Your instructions
Read through the data and report every line in which the word "resolution" occurs.

Dataset content
=== Section Start ===
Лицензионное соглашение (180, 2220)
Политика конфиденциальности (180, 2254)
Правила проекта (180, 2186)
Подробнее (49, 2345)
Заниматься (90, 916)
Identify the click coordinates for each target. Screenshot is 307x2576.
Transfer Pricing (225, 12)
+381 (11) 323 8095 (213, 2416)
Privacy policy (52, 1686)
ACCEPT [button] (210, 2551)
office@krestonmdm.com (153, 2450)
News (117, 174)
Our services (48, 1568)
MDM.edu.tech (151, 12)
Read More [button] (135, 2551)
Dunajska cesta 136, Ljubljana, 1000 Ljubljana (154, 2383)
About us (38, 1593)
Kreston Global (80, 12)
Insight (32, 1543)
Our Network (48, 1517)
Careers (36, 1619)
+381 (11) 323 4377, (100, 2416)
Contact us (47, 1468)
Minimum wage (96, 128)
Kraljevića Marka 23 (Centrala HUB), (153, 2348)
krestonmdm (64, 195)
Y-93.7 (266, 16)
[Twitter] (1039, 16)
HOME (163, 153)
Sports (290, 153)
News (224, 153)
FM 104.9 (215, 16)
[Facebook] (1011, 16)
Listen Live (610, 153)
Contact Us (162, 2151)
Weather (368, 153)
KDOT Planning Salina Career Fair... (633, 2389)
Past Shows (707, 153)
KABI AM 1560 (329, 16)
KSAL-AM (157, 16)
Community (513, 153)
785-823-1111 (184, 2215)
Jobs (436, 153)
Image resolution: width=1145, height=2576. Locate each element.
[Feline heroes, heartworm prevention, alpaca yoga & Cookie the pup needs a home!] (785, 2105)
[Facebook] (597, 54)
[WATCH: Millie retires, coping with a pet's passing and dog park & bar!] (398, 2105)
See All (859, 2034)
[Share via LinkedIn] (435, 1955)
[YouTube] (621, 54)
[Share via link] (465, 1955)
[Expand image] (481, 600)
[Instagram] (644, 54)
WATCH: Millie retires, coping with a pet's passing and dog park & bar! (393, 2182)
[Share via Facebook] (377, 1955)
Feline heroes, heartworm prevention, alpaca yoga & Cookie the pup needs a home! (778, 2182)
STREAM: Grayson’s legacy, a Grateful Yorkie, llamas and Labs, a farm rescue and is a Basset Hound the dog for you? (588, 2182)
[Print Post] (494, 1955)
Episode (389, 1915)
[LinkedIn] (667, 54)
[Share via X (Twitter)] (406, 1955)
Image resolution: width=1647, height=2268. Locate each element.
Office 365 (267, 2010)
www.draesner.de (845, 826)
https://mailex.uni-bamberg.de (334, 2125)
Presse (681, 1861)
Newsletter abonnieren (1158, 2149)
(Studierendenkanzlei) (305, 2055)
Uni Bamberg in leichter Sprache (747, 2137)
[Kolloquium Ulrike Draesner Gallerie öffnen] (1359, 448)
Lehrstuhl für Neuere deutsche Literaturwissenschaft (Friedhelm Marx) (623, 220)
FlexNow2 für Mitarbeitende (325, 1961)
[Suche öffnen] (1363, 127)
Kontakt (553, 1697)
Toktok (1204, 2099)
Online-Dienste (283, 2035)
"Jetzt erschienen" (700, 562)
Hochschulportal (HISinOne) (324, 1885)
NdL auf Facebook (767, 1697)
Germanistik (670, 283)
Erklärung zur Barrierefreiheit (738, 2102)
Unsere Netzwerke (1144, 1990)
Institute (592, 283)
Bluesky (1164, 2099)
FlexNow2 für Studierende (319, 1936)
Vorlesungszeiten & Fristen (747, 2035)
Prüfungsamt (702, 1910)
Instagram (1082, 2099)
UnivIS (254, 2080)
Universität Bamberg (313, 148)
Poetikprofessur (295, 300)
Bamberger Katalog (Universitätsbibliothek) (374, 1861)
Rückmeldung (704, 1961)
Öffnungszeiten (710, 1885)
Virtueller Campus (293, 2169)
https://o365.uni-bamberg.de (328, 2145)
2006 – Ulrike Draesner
=== Section End ===
Result
Image resolution: width=1145, height=2576. Locate each element.
Image resolution: width=1647, height=2268. Locate each element.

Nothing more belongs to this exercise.